In the first generation of our tests, we’ll be basing our reports on already published studies. For example, we look at spermidine (a polyamine), which is not available as a routine blood test and is a metabolite that could be acted upon. Epidemiological studies have shown that spermidine-rich diets are protective against cardiovascular disease and reduce the risk of cardiac death in humans. See references here:

- https://www.nature.com/articles/nm.4222, Figure 5

- https://www.mdpi.com/2076-3271/9/2/22/htm

- https://www.ncbi.nlm.nih.gov/pmc/articles/PMC8750749/

Even though these studies have looked into metabolites in relation to chronic conditions, in the first generation of our reports, we’ll not be providing individuals with any diagnostic information and our tests right now are only intended for wellness purposes.

Regarding diagnostic predictive markers, I want to reiterate that we are not a diagnostics company at this stage and to quote from our post, “as our [longitudinal] metabolomics database grows [we will] look for new signatures of age-related diseases at earlier and earlier stages. (Such analysis will only be done on de-identified data, only with consent, and only for our work towards extending healthspan.) “.
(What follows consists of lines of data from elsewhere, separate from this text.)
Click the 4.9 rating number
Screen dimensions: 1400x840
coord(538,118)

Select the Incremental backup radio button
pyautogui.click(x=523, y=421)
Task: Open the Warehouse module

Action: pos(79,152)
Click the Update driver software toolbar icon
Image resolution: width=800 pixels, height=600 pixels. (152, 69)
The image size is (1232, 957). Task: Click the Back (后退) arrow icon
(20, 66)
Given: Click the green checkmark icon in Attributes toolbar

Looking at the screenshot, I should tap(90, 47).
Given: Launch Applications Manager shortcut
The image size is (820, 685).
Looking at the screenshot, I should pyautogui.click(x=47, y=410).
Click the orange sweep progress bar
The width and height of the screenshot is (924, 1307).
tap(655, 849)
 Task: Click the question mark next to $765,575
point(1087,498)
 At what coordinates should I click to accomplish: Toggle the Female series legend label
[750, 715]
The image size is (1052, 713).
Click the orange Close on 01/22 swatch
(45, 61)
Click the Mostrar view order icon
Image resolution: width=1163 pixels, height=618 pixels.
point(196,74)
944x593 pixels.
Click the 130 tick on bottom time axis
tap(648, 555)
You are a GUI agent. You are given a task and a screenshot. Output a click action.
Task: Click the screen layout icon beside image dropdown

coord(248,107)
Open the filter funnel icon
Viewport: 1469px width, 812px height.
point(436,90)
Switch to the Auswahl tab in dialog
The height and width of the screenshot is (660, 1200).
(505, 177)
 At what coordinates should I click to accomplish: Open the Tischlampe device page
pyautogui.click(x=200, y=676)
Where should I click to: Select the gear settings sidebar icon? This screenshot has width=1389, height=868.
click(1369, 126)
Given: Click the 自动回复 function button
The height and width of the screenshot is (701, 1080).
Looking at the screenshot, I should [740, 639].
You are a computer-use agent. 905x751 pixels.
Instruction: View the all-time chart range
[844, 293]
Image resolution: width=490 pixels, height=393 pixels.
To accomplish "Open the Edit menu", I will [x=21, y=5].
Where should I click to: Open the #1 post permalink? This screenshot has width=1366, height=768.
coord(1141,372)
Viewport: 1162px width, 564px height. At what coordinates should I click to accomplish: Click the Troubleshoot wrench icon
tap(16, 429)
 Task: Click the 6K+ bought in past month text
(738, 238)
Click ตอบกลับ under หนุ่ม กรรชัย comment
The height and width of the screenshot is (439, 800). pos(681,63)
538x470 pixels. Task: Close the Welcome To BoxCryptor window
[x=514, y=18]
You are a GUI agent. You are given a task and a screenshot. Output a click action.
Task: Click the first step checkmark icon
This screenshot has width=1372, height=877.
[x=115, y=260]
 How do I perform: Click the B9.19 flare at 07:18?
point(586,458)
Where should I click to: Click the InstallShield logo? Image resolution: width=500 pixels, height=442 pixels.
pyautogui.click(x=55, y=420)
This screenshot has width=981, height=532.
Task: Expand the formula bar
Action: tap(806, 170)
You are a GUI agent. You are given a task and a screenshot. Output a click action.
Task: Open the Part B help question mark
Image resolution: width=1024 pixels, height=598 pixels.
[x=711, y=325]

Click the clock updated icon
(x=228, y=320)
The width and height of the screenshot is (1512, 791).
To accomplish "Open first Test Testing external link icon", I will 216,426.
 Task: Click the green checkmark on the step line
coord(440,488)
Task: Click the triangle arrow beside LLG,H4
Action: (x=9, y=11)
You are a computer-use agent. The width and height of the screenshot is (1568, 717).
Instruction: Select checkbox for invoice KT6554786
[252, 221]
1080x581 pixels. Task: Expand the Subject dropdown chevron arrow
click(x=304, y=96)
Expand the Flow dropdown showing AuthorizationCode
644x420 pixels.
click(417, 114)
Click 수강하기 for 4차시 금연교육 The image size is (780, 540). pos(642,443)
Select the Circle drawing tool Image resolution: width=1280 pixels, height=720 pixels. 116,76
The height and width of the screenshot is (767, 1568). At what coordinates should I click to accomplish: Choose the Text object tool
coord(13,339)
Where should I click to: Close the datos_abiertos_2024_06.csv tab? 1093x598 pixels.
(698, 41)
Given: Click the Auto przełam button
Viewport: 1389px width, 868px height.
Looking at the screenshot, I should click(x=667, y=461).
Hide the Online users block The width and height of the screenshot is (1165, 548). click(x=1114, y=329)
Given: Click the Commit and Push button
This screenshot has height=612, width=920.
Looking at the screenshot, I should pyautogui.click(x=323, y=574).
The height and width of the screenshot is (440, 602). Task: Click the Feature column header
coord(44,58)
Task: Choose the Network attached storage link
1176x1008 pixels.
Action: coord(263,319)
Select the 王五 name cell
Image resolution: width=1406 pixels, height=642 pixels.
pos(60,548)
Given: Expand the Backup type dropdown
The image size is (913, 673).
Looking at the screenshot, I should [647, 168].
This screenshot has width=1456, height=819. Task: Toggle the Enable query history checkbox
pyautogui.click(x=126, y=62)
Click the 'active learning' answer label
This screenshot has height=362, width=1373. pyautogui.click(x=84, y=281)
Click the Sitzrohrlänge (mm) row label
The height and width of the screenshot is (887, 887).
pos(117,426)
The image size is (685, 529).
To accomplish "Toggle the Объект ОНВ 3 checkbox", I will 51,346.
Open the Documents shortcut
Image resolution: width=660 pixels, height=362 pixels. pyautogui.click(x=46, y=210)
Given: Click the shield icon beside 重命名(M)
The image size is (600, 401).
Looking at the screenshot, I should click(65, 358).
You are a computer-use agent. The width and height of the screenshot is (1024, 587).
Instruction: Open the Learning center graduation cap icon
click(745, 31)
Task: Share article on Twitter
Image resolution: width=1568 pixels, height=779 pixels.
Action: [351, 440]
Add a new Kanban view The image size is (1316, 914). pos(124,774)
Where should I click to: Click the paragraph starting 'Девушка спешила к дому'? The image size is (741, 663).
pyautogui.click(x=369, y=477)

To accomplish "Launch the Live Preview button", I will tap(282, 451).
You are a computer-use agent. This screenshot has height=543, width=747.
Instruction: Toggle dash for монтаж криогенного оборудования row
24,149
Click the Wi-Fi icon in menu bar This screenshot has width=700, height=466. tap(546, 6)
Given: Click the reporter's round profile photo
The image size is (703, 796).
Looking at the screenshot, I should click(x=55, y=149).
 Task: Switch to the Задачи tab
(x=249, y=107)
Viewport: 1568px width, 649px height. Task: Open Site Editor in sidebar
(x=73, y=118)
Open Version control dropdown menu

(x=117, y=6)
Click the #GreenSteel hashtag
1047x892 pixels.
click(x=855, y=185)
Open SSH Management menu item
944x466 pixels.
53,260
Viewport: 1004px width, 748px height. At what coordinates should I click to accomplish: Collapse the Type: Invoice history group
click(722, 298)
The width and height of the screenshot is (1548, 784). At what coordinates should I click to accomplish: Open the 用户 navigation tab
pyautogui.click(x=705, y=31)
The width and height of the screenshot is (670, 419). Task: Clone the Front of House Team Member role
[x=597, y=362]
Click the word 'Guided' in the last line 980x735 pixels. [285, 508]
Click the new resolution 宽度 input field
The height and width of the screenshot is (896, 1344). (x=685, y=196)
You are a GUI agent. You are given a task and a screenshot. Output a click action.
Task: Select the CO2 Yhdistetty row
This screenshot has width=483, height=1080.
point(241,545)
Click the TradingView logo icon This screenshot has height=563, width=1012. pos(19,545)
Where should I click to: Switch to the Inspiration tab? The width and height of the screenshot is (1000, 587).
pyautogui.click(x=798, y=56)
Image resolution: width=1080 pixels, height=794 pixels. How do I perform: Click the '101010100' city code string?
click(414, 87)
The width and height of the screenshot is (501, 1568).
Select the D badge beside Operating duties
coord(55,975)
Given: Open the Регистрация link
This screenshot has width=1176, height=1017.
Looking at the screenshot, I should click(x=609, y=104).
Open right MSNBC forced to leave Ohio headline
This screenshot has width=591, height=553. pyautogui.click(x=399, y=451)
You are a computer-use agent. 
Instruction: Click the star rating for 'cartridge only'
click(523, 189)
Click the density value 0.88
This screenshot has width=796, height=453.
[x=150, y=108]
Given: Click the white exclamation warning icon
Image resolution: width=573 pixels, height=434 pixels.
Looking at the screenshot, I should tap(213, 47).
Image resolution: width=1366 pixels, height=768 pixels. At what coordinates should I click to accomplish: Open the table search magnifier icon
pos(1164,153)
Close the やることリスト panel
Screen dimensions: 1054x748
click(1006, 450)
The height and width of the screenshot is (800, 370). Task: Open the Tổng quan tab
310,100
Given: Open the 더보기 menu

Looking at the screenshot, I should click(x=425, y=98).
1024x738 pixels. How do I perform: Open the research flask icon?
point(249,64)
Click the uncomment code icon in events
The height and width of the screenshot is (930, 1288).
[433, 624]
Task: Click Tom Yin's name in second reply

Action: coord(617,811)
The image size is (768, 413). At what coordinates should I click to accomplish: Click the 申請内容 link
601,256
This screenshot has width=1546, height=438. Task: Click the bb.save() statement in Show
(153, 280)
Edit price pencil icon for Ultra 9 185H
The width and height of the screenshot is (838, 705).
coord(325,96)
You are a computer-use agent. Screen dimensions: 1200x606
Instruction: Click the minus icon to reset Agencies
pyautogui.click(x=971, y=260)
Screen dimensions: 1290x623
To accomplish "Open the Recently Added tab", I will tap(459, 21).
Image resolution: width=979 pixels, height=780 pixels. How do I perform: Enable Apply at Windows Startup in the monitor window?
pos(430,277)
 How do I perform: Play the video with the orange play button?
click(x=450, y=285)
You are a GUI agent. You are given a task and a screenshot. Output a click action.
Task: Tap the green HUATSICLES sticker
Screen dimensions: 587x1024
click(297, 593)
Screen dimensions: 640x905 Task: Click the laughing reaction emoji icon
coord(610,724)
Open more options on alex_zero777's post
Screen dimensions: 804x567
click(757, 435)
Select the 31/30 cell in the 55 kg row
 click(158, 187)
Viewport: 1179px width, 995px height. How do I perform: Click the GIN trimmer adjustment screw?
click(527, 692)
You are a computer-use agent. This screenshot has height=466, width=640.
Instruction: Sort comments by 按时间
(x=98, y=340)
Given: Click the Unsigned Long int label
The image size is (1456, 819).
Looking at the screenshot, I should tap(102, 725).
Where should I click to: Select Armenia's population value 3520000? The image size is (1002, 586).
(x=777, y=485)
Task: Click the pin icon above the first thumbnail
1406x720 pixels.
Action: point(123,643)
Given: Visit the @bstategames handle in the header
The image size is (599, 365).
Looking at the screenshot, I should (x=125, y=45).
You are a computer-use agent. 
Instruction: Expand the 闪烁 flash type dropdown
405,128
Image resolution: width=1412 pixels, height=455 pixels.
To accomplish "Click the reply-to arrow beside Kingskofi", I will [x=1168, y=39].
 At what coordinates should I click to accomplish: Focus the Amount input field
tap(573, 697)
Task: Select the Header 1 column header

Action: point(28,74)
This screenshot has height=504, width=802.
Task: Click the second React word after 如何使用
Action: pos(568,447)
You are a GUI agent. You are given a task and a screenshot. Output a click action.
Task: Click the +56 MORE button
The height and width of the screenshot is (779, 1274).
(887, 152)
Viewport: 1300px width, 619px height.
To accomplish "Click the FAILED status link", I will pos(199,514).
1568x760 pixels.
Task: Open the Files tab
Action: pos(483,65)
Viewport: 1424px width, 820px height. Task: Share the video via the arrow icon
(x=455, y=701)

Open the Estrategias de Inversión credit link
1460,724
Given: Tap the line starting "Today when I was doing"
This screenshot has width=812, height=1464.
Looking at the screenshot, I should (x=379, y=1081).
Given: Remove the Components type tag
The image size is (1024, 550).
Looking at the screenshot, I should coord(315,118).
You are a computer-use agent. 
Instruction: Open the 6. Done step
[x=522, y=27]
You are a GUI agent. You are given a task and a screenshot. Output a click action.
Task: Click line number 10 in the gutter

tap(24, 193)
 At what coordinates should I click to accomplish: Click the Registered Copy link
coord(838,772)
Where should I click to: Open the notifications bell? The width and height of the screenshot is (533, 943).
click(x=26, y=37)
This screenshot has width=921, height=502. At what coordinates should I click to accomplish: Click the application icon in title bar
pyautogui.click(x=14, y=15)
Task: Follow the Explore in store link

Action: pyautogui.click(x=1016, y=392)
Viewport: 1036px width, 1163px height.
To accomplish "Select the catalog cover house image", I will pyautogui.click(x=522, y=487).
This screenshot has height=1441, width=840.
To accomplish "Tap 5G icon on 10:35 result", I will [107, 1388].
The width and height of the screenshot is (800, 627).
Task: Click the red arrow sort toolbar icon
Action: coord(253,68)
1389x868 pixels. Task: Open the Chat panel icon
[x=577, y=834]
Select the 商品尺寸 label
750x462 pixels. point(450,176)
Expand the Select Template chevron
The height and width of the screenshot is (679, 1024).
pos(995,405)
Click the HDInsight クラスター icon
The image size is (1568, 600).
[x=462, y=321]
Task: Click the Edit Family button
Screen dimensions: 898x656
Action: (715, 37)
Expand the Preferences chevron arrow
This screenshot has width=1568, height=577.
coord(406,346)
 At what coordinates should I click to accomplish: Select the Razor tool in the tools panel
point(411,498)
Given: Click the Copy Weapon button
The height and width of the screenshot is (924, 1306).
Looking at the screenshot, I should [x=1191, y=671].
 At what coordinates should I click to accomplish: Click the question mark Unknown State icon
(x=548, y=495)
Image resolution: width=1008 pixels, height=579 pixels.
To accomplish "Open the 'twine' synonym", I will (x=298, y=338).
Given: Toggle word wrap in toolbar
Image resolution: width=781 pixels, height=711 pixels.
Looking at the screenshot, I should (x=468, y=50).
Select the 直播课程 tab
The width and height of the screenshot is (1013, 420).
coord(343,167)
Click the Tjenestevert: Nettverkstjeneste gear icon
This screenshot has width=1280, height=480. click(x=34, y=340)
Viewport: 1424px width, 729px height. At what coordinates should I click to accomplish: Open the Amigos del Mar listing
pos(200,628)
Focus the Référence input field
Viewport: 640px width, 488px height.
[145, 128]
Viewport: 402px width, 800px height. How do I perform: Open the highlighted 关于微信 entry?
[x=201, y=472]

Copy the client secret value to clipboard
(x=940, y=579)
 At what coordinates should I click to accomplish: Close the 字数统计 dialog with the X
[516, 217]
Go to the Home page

With that being said, there are other groups that have done a great job of validating metabolite biomarkers that do provide relatively new predictive insights into chronic disease prediction and risk. One example is this paper where they looked at type 2 diabetes risk in individuals with *normal fasting glucose* (https://link.springer.com/article/10.1007/s00125-018-4599-x):

Nineteen metabolites were selected repeatedly in the training dataset for type 2 diabetes incidence classification and were found to improve type 2 diabetes risk prediction beyond conventional type 2 diabetes risk factors (AUC was 0.81 for risk factors vs 0.90 for risk factors + metabolites, p = 1.1 × 10-4).

In adjusted Cox proportional hazard models, the type 2 diabetes risk per 1 SD increase in glycine, taurine and phenylalanine was 0.65 (95% CI 0.54, 0.78), 0.73 (95% CI 0.59, 0.9) and 1.35 (95% CI 1.11, 1.65), respectively. Mendelian randomisation demonstrated a similar relationship for type 2 diabetes risk per 1 SD genetically increased glycine (OR 0.89 [95% CI 0.8, 0.99]) and phenylalanine (OR 1.6 [95% CI 1.08, 2.4]).

The same group also published on this topic before: https://www.nature.com/articles/nm.2307

Although we already measure these metabolites and others in our current panel and we are able to calculate these score, we will not be providing these score since we’re not a diagnostics company at our current stage.